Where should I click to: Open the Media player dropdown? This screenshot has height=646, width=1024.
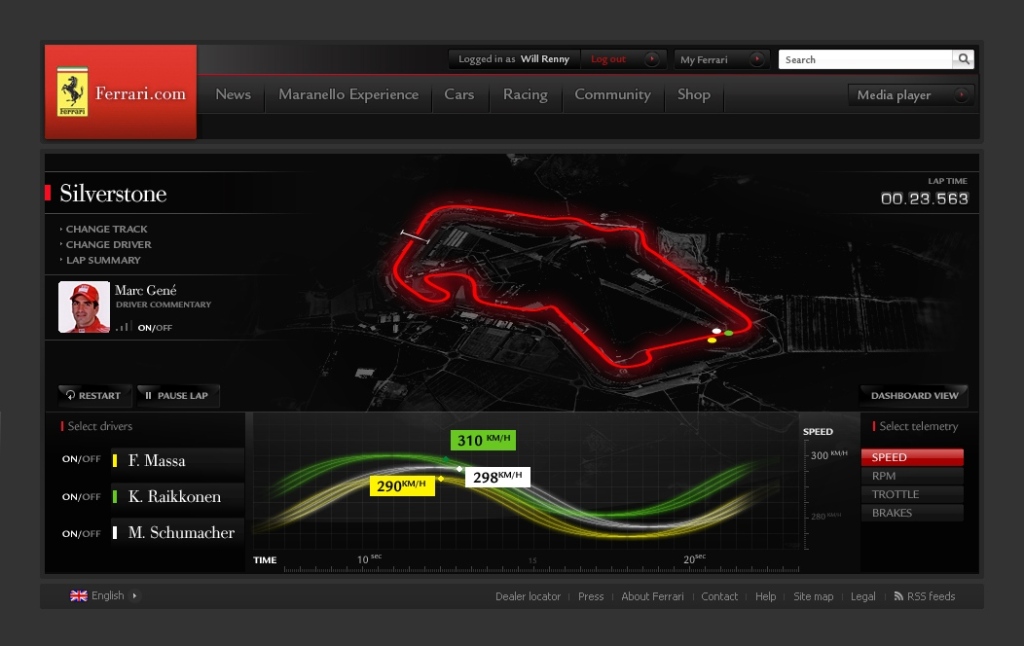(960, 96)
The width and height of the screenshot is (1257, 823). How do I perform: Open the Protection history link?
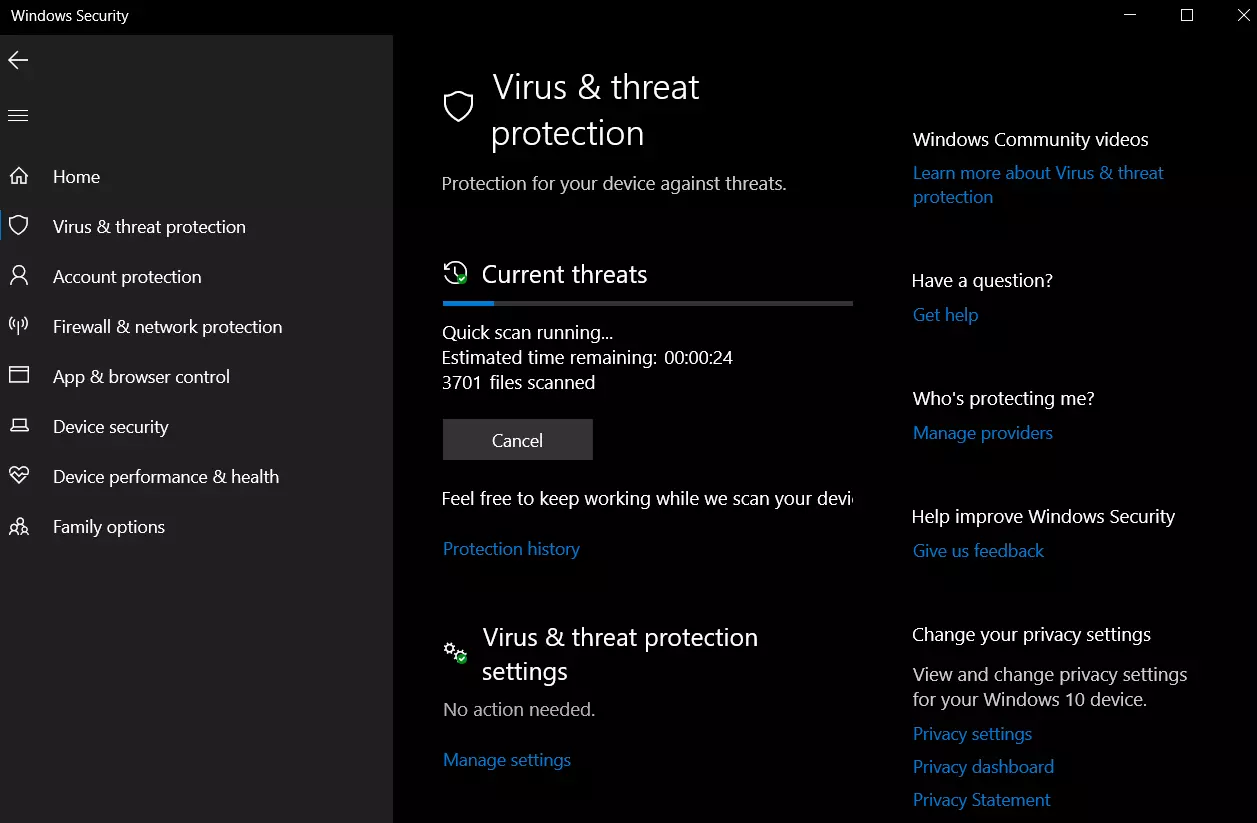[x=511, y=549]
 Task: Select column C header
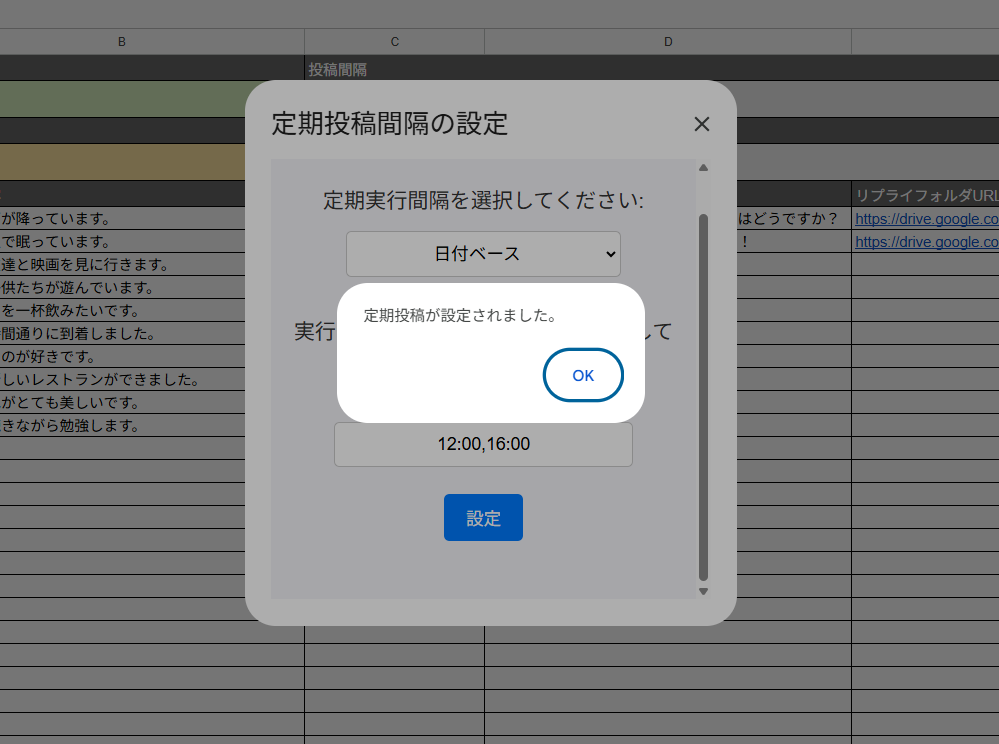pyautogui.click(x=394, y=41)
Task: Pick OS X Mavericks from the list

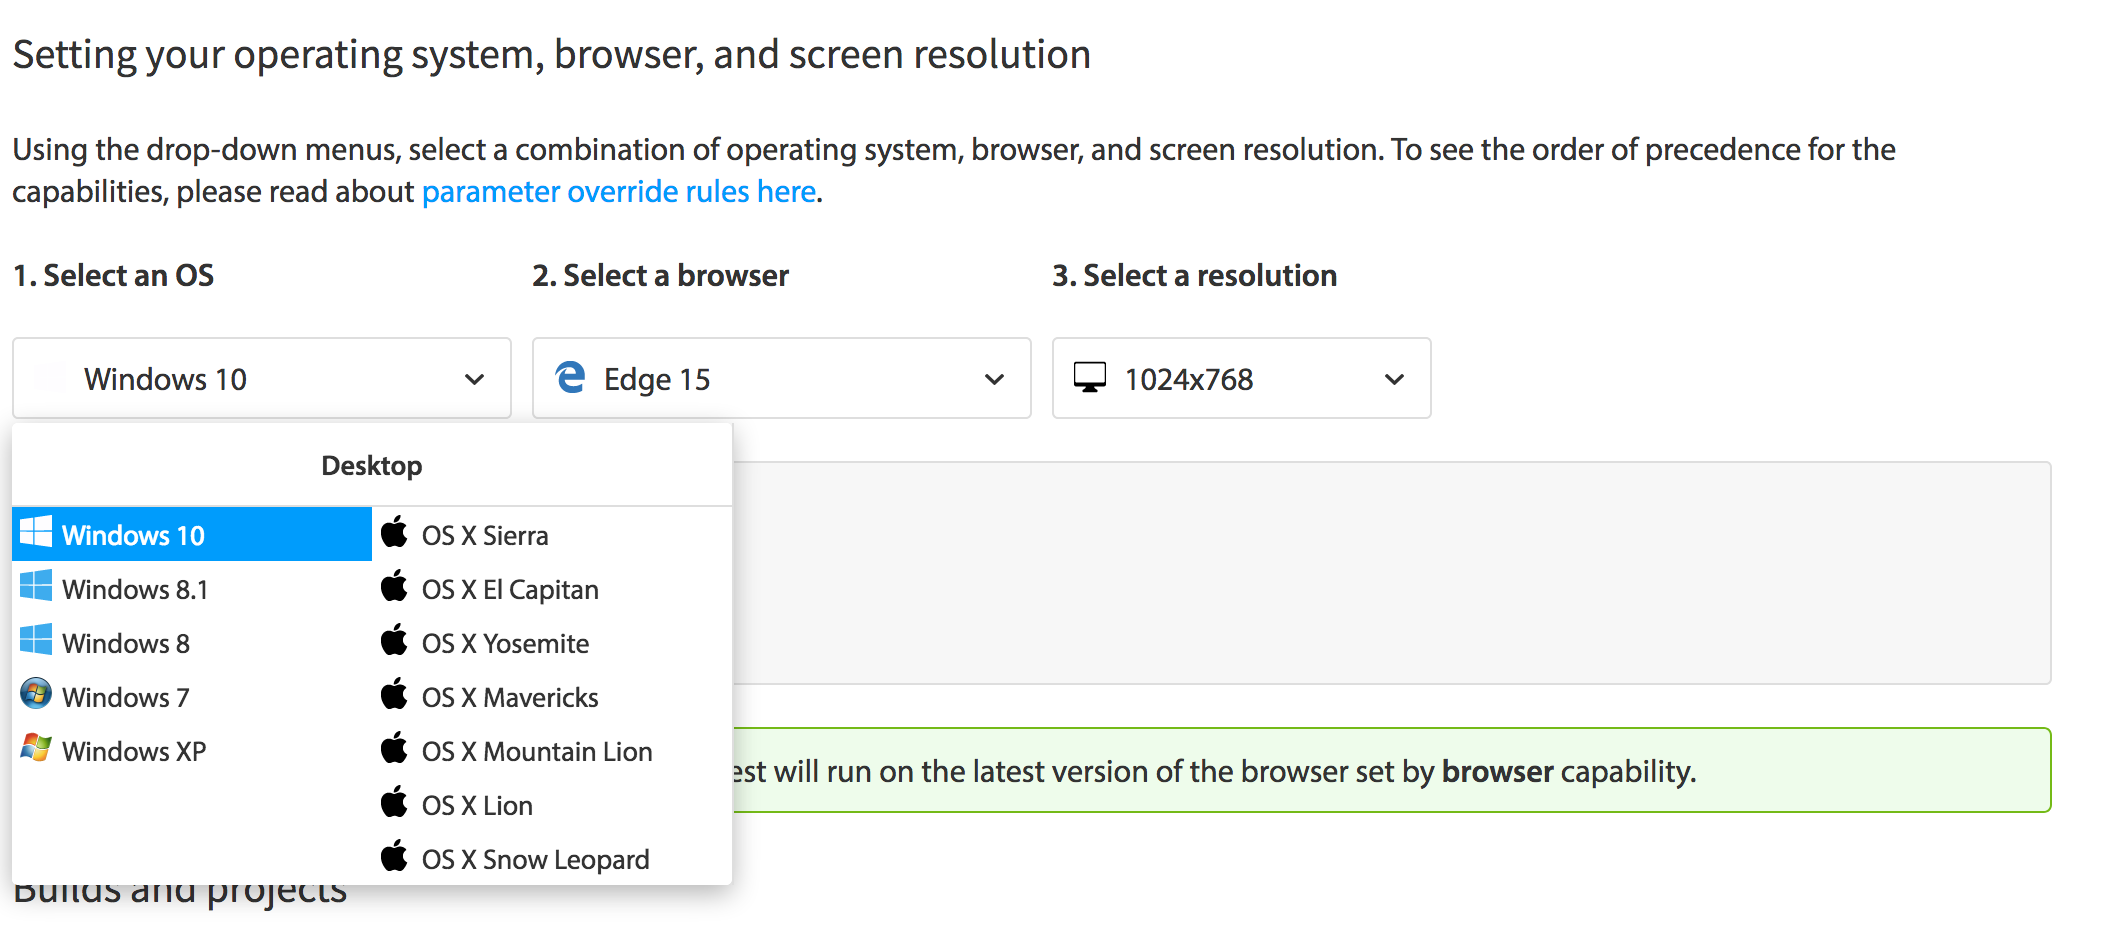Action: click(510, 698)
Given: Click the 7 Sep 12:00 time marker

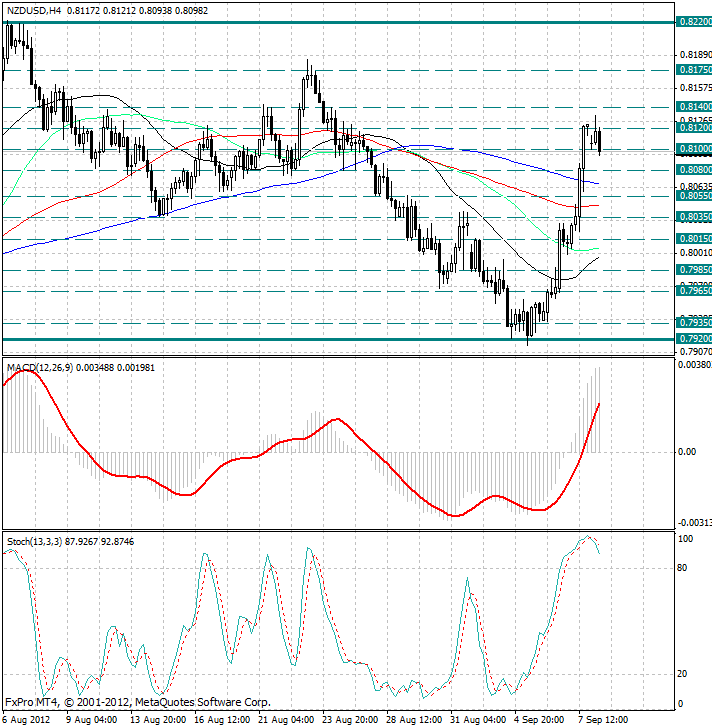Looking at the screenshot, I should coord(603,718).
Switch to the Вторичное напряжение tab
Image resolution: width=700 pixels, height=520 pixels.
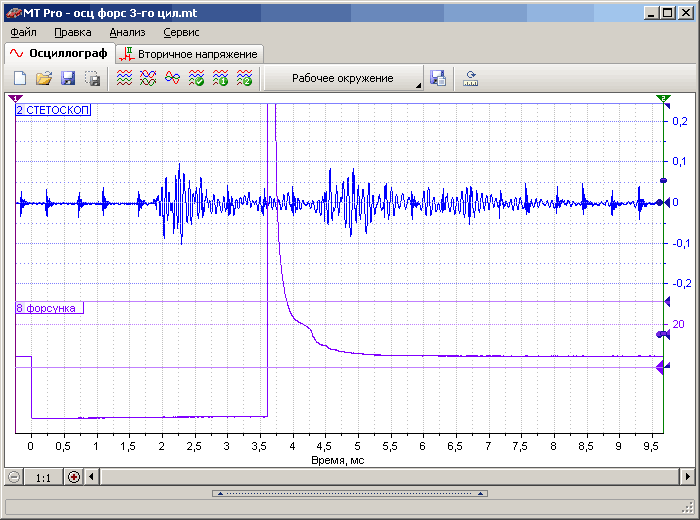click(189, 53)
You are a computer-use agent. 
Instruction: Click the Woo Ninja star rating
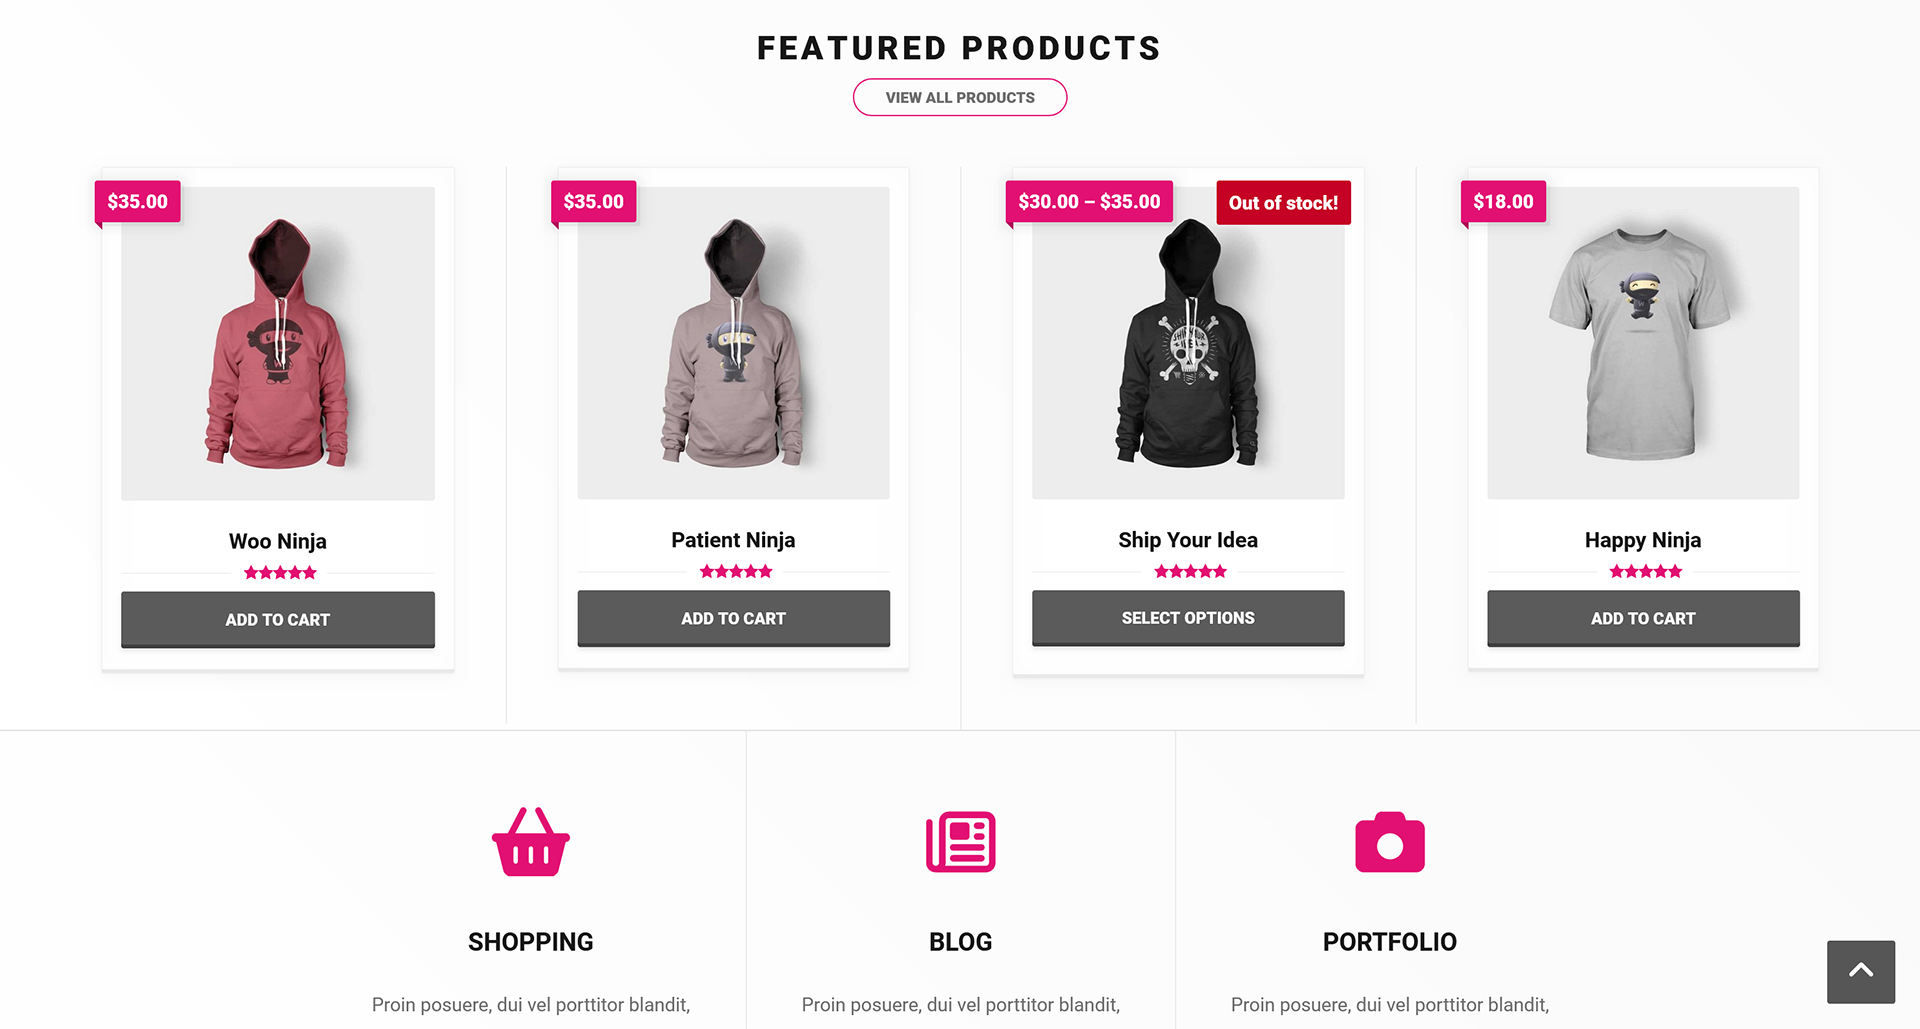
--
▶ [WORK REQUIRED] Output the material above as a JSON list of strings, one string per line, with blank lines omitted. Leave the pictures out.

▶ [SOLUTION TO THIS EXERCISE]
[
  "Where should I click to: Open the Media player dropdown? This screenshot has height=646, width=1024.",
  "(960, 96)",
  "The width and height of the screenshot is (1257, 823). How do I perform: Open the Protection history link?",
  "[x=511, y=549]",
  " Task: Select column C header",
  "pyautogui.click(x=394, y=41)",
  "Task: Pick OS X Mavericks from the list",
  "Action: click(510, 698)",
  "Given: Click the 7 Sep 12:00 time marker",
  "Looking at the screenshot, I should coord(603,718).",
  "Switch to the Вторичное напряжение tab",
  "Image resolution: width=700 pixels, height=520 pixels.",
  "click(189, 53)",
  "You are a computer-use agent. ",
  "Instruction: Click the Woo Ninja star rating"
]